Proceeds from the offering will be used to finance the optioning and exploration of the "Lucky Strike" mineral property in the Yukon and the resulting COB, as announced in the Company's news release of November 24, 2010, to fund additional property acquisitions, to satisfy other obligations and for general working capital. On completion of the COB, the Company intends to become a pure gold explorer focused on the Yukon and to change its name to Goldstrike Resources Ltd. or another name reflective of its new business and acceptable to the Exchange.

On completion of the private placement ("Closing"), the Company will issue 20,000,000 subscription receipts at the price of $0.30 each, for gross proceeds of $6,000,000 (the "Subscription Funds"). Those Subscription Funds will be held in escrow pending completion of the COB, which is subject to a number of conditions including Exchange acceptance and shareholder approval. On completion of the COB, each subscription receipt will be exchanged for one common share of the Company without requirement for any further action or payment by subscribers, and the Subscription Funds will be released to the Company. The proposed financing and COB will not be completed until the required approvals are obtained. If the COB does not occur on or before June 30, 2011, the Subscription Funds will be returned to the Subscriber without interest or deduction.

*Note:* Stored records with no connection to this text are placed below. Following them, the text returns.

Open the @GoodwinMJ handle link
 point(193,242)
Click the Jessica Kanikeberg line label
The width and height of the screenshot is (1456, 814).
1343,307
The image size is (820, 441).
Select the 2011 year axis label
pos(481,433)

The Company has agreed to pay the EMD and its selling group participants cash finders' fees equal to 10% of the gross proceeds derived from the offering and, in addition, to issue finders' warrants exercisable to purchase that number of common shares which is equal to 10% of the total number of shares issued by the Company in exchange for subscription receipts. The finders' warrants will be exercisable for five years after Closing at the price of $0.40, but may not be exercised until after completion of the COB. In addition, the EMD has been granted a right of first refusal with regard to future financings of the Company for a period of five years after Closing. The subscription receipts, all shares issued in exchange for subscription receipts, the finders' warrants and all shares acquired on the exercise of finders' warrants will be subject to a four-month hold period commencing on the Closing date.

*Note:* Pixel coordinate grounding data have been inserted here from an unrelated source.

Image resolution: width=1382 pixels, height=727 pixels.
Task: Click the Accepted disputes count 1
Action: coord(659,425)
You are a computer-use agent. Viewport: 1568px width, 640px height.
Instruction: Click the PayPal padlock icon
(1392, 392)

Investors are cautioned that, except as disclosed in the Filing Statement or Management Information Circular to be prepared in connection with the proposed COB, any information released or received with respect to the COB may not be accurate or complete and should not be relied upon. Trading in the securities of the Company should be considered highly speculative. The Exchange has in no way passed upon the merits of the proposed COB and has neither approved nor disapproved the contents of this press release. There can be no assurance that the contemplated transactions will be completed as proposed or at all.

ON BEHALF OF THE BOARD

Reimar Koch, President, AccelRate Power Systems Inc.

Neither TSX Venture Exchange nor its Regulation Services Provider (as that term is defined in the policies of the TSX Venture Exchange) accepts responsibility for the adequacy or accuracy of this release.